Performance improvement of MySQL inserts in Python using batching

In this blog entry we will see how much performance improvement we can get by using batching for inserts in MySQL 5.7 from a Python3 client. In this example the number of rows to be inserted is around 140K. The json blob for this data has a size of around ~25MB. First we will insert them one by one. Note even in this case, I am inserting all of them and finally doing a single commit. The default behavior of the mysql-connector library is that autocommit is false. This is good for performance. If we commit after each insert, the performance will be even worse. Below are the code and performance details.
Number of auctions:  139770
Number of rows affected : 139770
Time taken for insert:  34.17 s
For my use case, I was okay with around 30 seconds of insert time for the bulk update, but thought of trying out the batch insert. I ran into a problem because of the default max packet size for MySQL execute statements. I had to change it in my.cnf file by adding max packet size config in the [mysqld] section.
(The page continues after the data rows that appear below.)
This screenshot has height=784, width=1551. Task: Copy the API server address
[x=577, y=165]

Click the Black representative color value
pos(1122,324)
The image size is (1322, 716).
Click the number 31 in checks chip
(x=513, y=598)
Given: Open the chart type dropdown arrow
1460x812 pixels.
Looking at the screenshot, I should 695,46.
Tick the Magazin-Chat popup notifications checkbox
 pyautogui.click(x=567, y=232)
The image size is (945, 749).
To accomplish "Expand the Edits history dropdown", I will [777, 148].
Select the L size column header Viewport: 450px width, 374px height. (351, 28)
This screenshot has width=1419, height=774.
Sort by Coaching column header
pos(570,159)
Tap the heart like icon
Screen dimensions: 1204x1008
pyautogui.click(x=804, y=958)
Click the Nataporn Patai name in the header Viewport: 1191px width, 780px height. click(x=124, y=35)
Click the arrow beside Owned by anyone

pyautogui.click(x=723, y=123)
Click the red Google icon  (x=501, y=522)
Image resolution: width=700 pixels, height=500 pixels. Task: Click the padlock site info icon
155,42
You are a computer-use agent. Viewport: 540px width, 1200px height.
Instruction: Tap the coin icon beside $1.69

I set it to 32M based on my bulk update json data blob size of around 25MB. Below are the errors and config changes.
  File "/usr/local/lib/python3.6/site-packages/mysql/connector/connection.py", line 262, in _send_cmd
    packet_number, compressed_packet_number)
  File "/usr/local/lib/python3.6/site-packages/mysql/connector/network.py", line 143, in send_plain
    errno=2055, values=(self.get_address(), _strioerror(err)))
mysql.connector.errors.OperationalError: 2055: Lost connection to MySQL server at '127.0.0.1:3306', system error: 32 Broken pipe
[mysqld]
max_allowed_packet=32M
I changed the code to use executemany, and while doing so I had to make some other changes to the query formatting as well. If you notice you will see that now as I have to pass all the variables as parameters in the function, the wildcards have all been changed to %s. Earlier they were %s or %d as I was using Python string formatting to create a single complete insert statement. Another thing to notice is that the updates on duplicate key no longer take wildcards, but values which have already been provided for insert. Below are the code and performance details.
Number of auctions:  139770
Number of rows affected : 139770
Time taken for insert:  9.78 s
As we can see that using batching for bulk inserts, we are getting close to 4x performance improvement. Please note that these performance numbers are for the full use case of update including json parsing. The numbers just for the insert would be slightly different, but I expect them to be in the same ballpark.

Comments

  1. As stated by Stanford Medical, It's in fact the SINGLE reason women in this country live 10 years more and weigh on average 19 kilos less than us.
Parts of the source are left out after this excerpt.